People wanting to learn the fate of Silent Sam will have to wait a bit longer. The University of North Carolina Board of Governors has approved an extension of the deadline for board members to devise a plan for the confederate monument.
Originally, a UNC BOG task force on Silent Sam had until March 15
to develop a plan to deal with the Confederate monument that once stood on UNC-Chapel Hill campus. Now, the task force has until May to determine whether Silent Sam will return to campus and whether it will return to its original spot at McCorkle Place.
UNC BOG Chairman Harry Smith told BOG members in an email the extension gives the taskforce more time to do their work.
The task force, consisting of Darrell Allison, Jim Holmes, Wendy Murphy, Anna Nelson, and Bob Rucho, has met only once since it was created during the Dec. 14, 2018 meeting. No notice was given that the task force would meet Feb. 7, a possible violation of the state's open meetings law.
McCorkle Place at UNC Chapel Hill, where the Confederate monument known as Silent Sam stood for more than a century. (CJ photo by Don Carrington)
Holmes told the News & Observer
the meeting was informal and lasted no longer than an hour and a half. The meeting, which several Chapel Hill trustee members attended, was intended to set a baseline for determining Silent Sam's fate.
Instead of revealing the plan during the March meeting when the Board of Governors will meet at Appalachian State University, the task force will announce the plan at the board's May meeting in Chapel Hill.
The decision about what to do with Silent Sam has languished for months. Protesters toppled the monument during an Aug. 20, 2018, protest. Since then, the statue has been in storage as university officials determine Silent Sam's fate.

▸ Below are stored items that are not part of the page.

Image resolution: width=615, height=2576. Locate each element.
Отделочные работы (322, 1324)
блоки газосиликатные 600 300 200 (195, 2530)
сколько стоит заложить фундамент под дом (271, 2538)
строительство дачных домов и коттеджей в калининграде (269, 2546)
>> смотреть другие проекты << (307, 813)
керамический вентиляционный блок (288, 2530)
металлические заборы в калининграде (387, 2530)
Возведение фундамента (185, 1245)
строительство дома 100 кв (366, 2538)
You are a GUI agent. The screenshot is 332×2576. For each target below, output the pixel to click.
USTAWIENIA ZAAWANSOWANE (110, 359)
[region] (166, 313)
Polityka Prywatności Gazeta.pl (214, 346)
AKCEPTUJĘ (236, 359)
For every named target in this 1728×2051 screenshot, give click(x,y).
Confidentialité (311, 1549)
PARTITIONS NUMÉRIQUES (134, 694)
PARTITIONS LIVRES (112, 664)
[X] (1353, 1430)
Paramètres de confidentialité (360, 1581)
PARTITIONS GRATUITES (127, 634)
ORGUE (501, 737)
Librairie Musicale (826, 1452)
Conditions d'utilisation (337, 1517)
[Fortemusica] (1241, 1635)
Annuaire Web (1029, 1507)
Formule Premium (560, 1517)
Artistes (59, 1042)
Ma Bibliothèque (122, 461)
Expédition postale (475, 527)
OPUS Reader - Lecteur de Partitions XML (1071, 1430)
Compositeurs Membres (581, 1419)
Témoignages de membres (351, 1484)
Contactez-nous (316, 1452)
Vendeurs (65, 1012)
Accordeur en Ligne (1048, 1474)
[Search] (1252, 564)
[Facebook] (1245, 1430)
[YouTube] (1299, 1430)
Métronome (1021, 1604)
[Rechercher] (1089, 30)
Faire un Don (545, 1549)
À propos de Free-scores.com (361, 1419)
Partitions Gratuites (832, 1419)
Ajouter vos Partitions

A 2015 state law requires the N.C. Historical Commission to approve relocation of memorials such as Silent Sam away from their home properties. A proposal by UNC Chapel Hill officials to move the statue to a new historical center on the southern part of campus was rejected by the Board of Governors.
UNC Chapel Hill Chancellor Carol Folt resigned abruptly in January
, with many citing the uproar over Silent Sam as a big reason she departed.